→ Supplied material:
========================
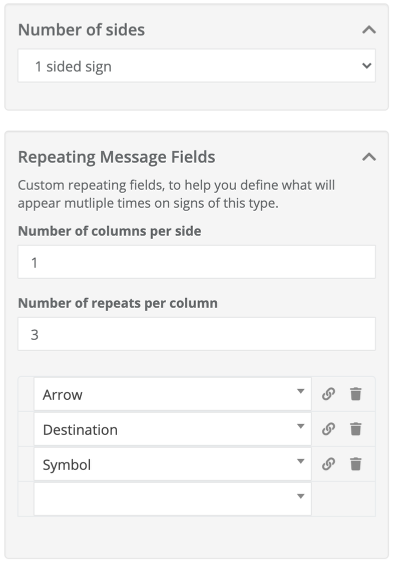Click the link icon beside Symbol field
Viewport: 393px width, 564px height.
pos(328,464)
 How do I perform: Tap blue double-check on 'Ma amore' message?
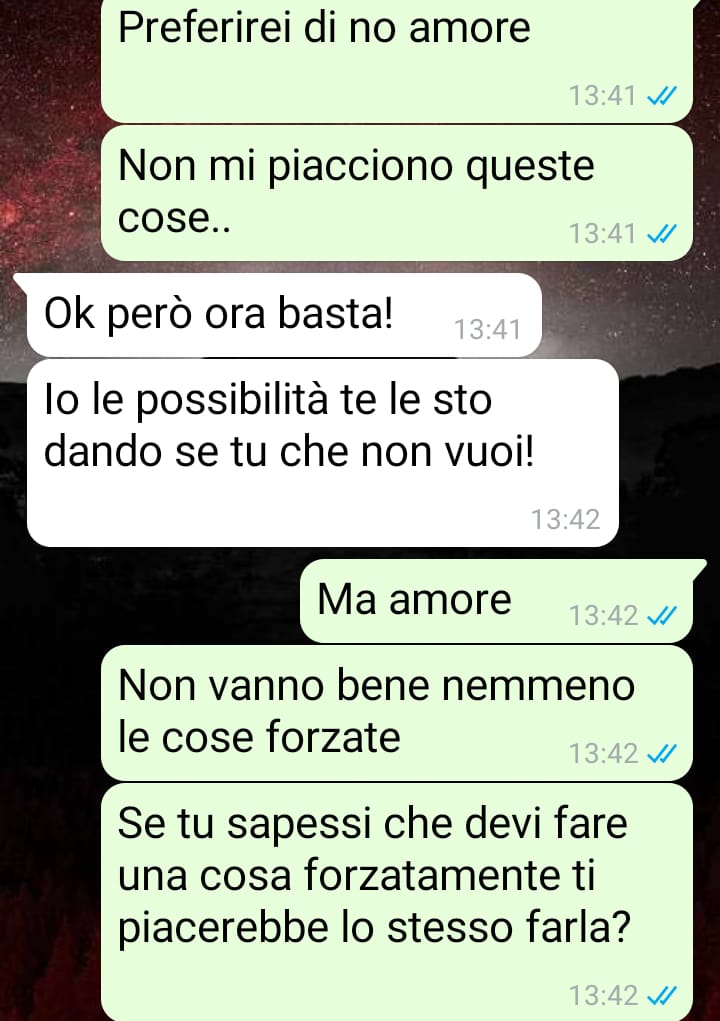tap(661, 615)
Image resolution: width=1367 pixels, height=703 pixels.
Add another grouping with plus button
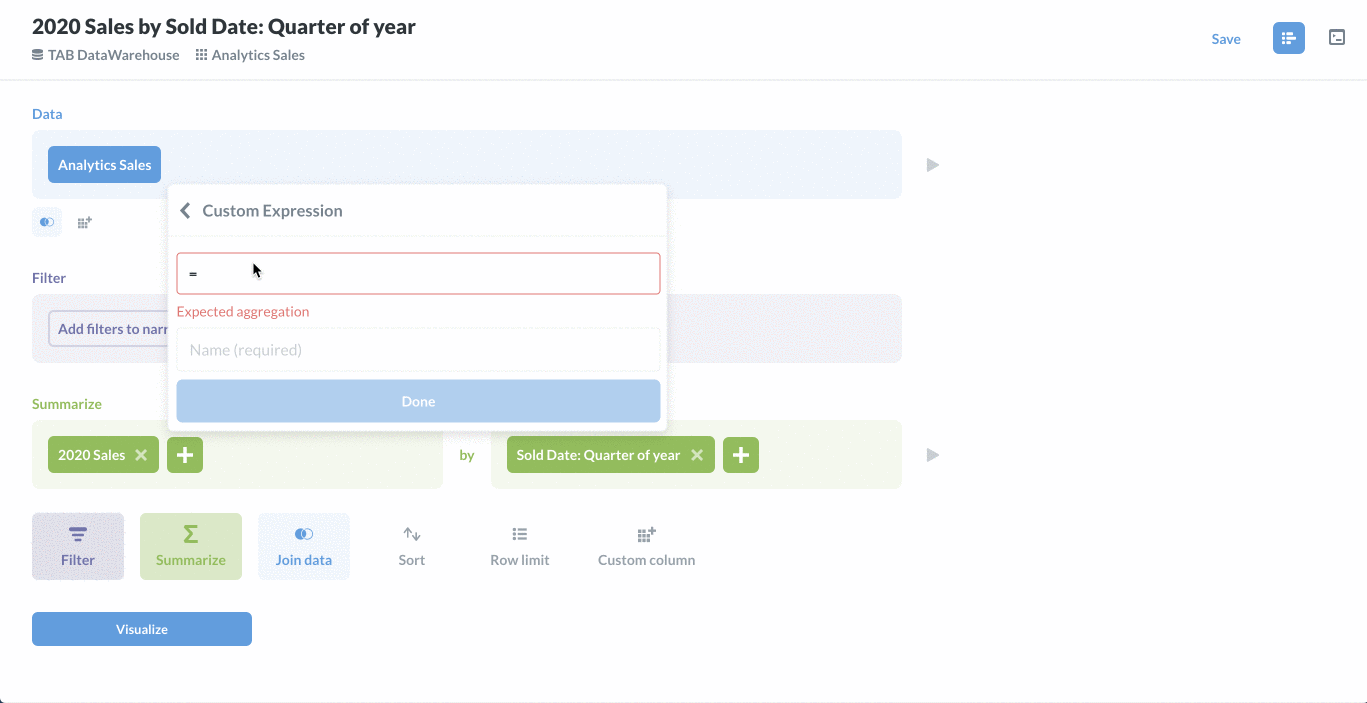coord(741,455)
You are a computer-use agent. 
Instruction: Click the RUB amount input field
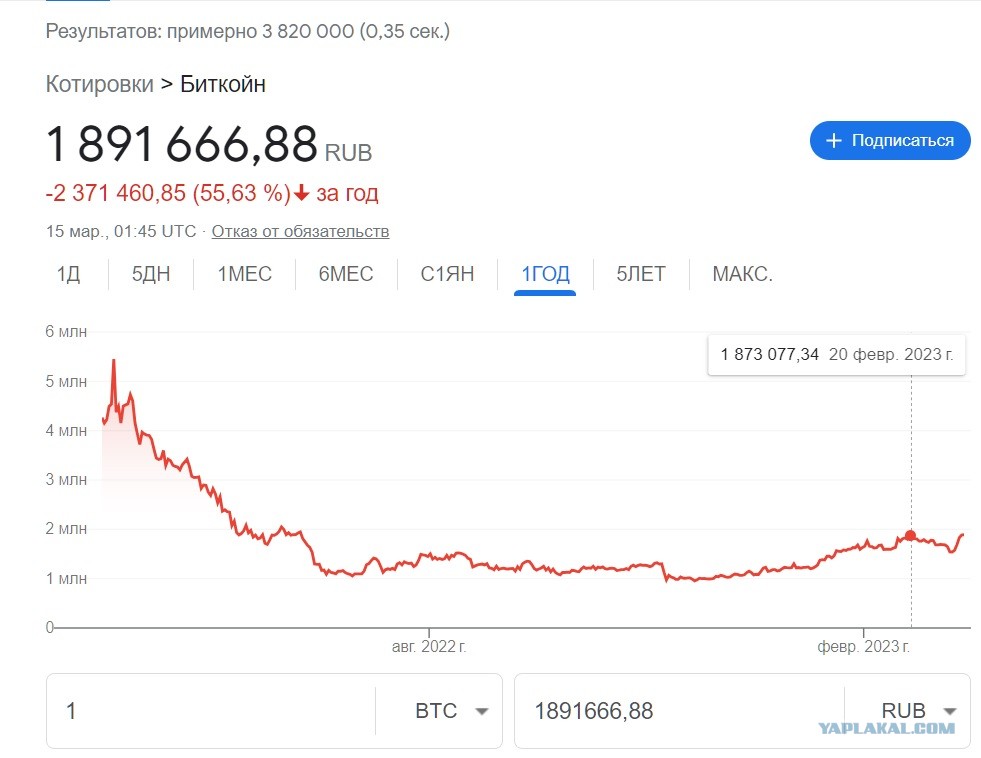(679, 711)
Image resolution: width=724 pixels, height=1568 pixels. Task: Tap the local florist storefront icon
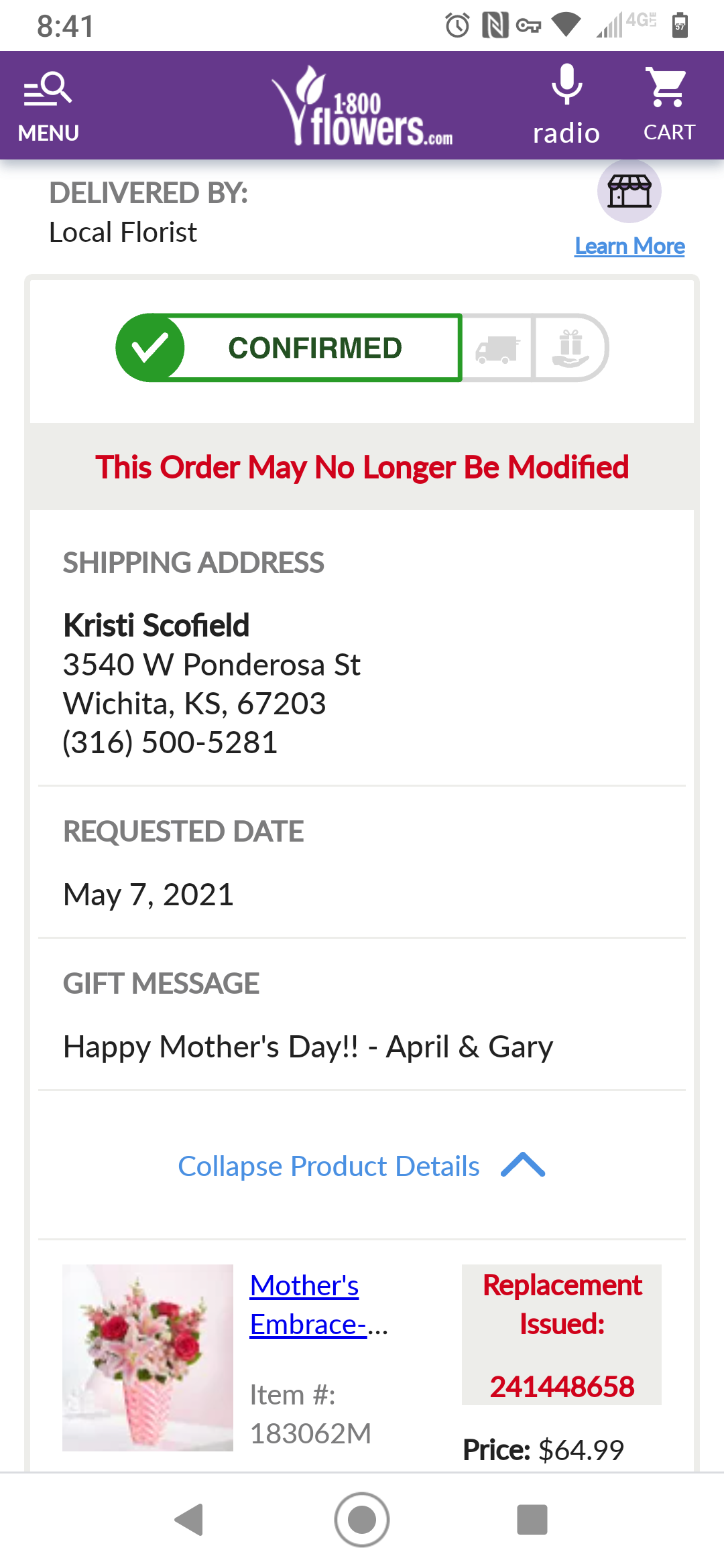[x=629, y=192]
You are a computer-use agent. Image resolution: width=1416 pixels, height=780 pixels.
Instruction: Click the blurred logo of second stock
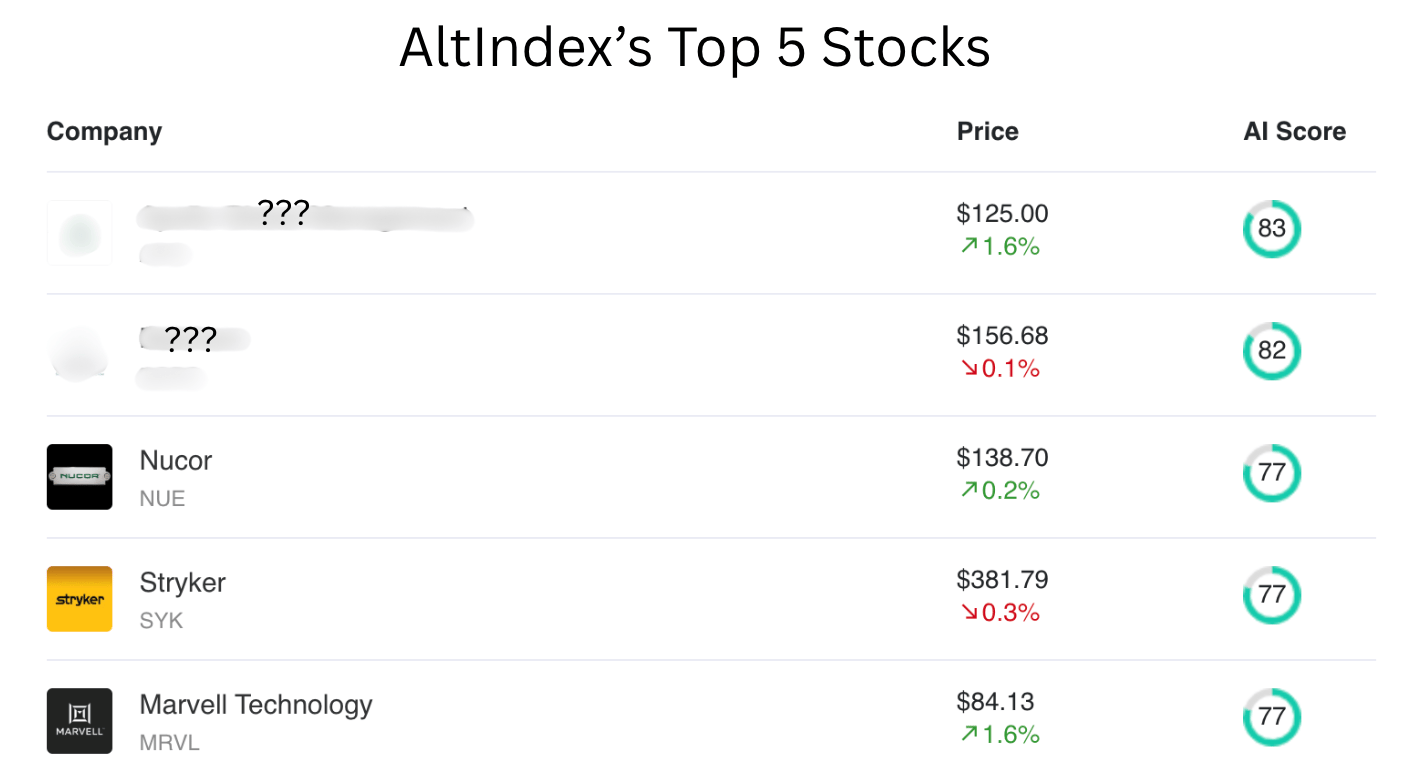[x=79, y=355]
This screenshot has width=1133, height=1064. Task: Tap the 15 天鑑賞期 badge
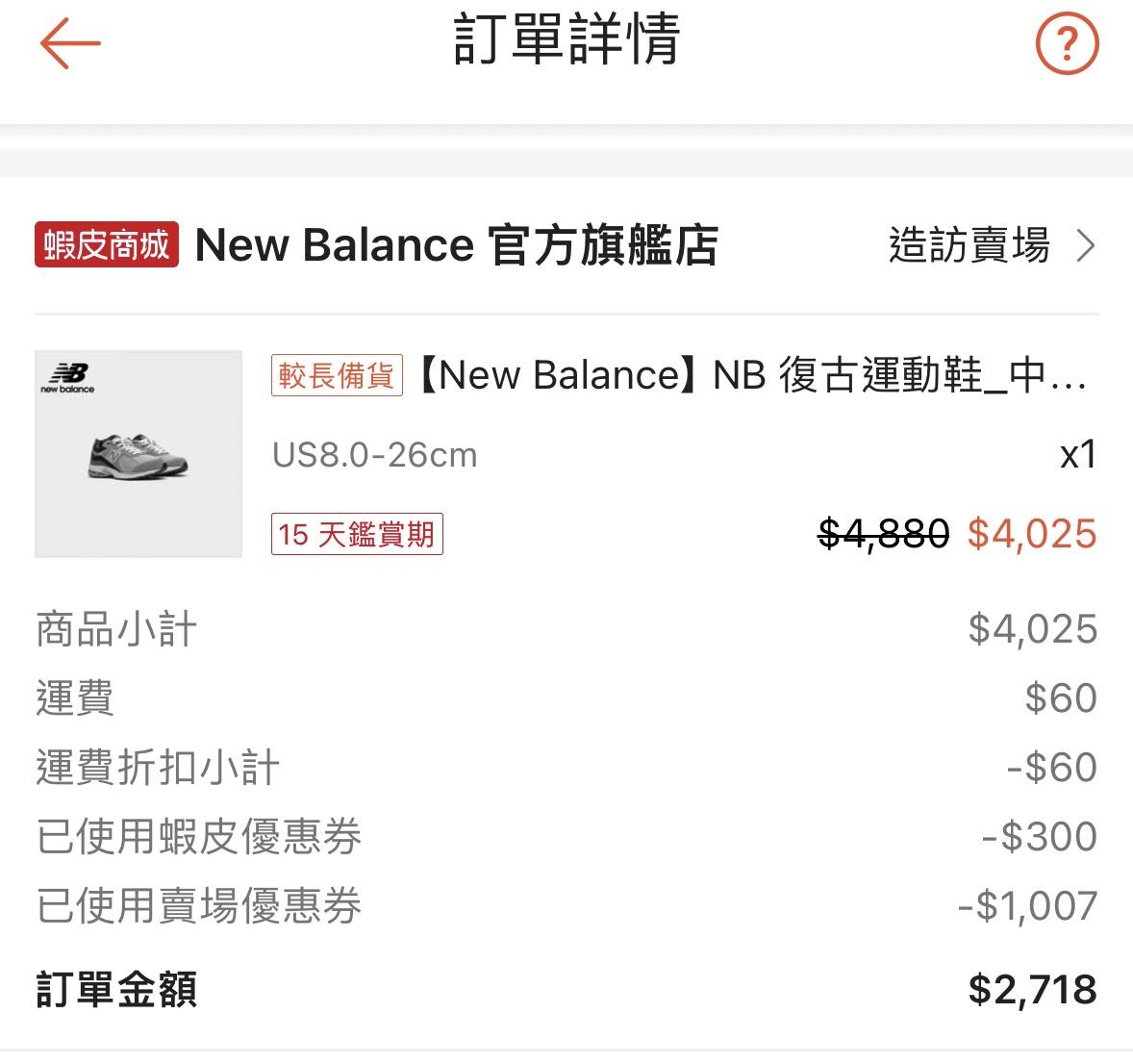point(357,534)
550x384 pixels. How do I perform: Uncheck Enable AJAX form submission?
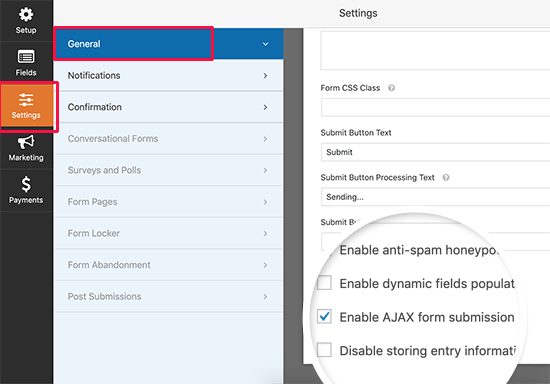click(x=324, y=316)
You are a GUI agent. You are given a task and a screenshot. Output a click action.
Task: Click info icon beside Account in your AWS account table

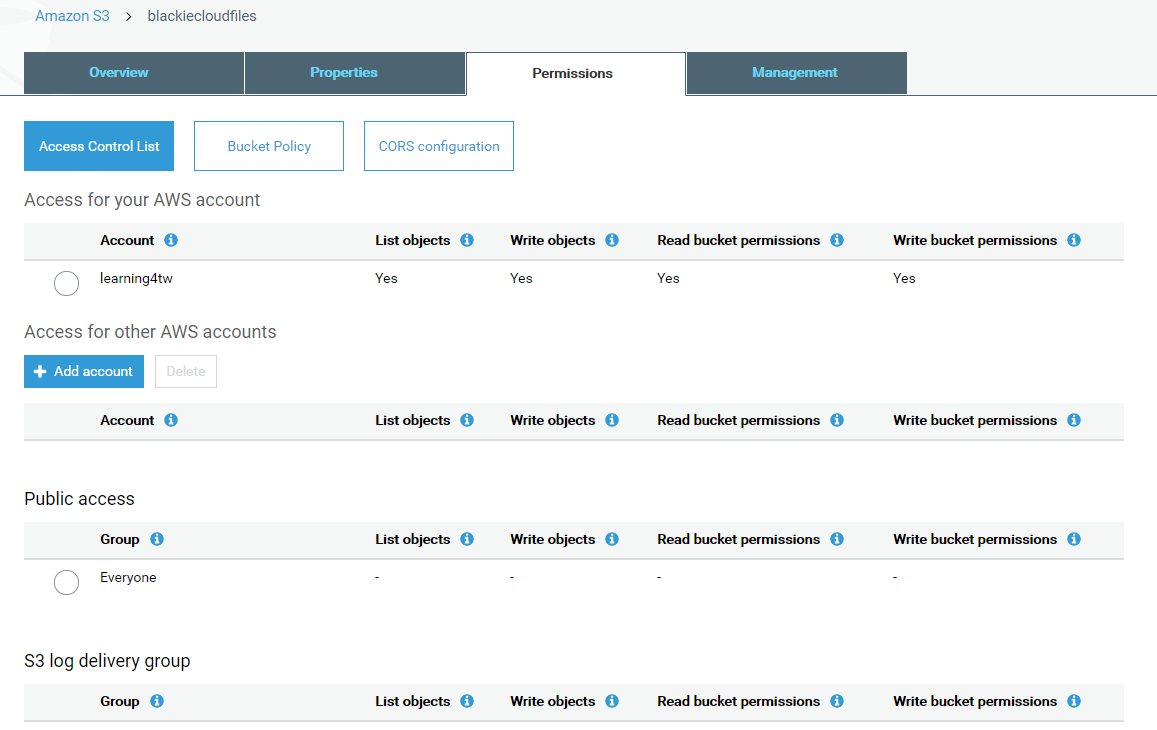(x=171, y=240)
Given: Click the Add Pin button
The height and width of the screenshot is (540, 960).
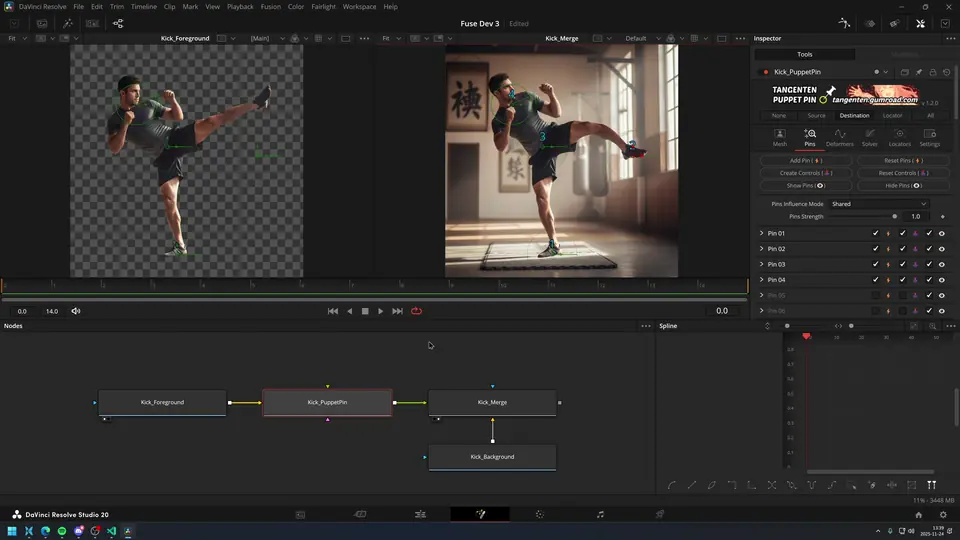Looking at the screenshot, I should 806,160.
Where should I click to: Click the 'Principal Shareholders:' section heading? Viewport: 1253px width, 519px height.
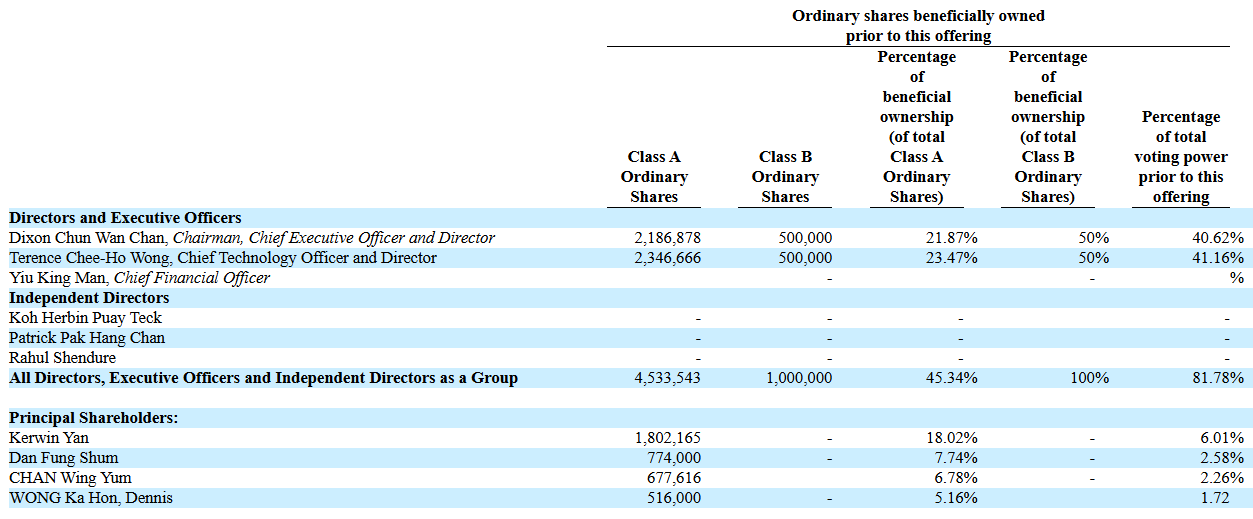point(93,418)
========================
→ Problem:
What the answer needs is every line from the one with "The height and" through the last line of the data, reproduced word for word and with pictures omitted.

→ Answer space:
The height and width of the screenshot is (540, 960).
Looking at the screenshot, I should 806,160.
Where should I click to: Click the 'Principal Shareholders:' section heading? Viewport: 1253px width, 519px height.
point(93,418)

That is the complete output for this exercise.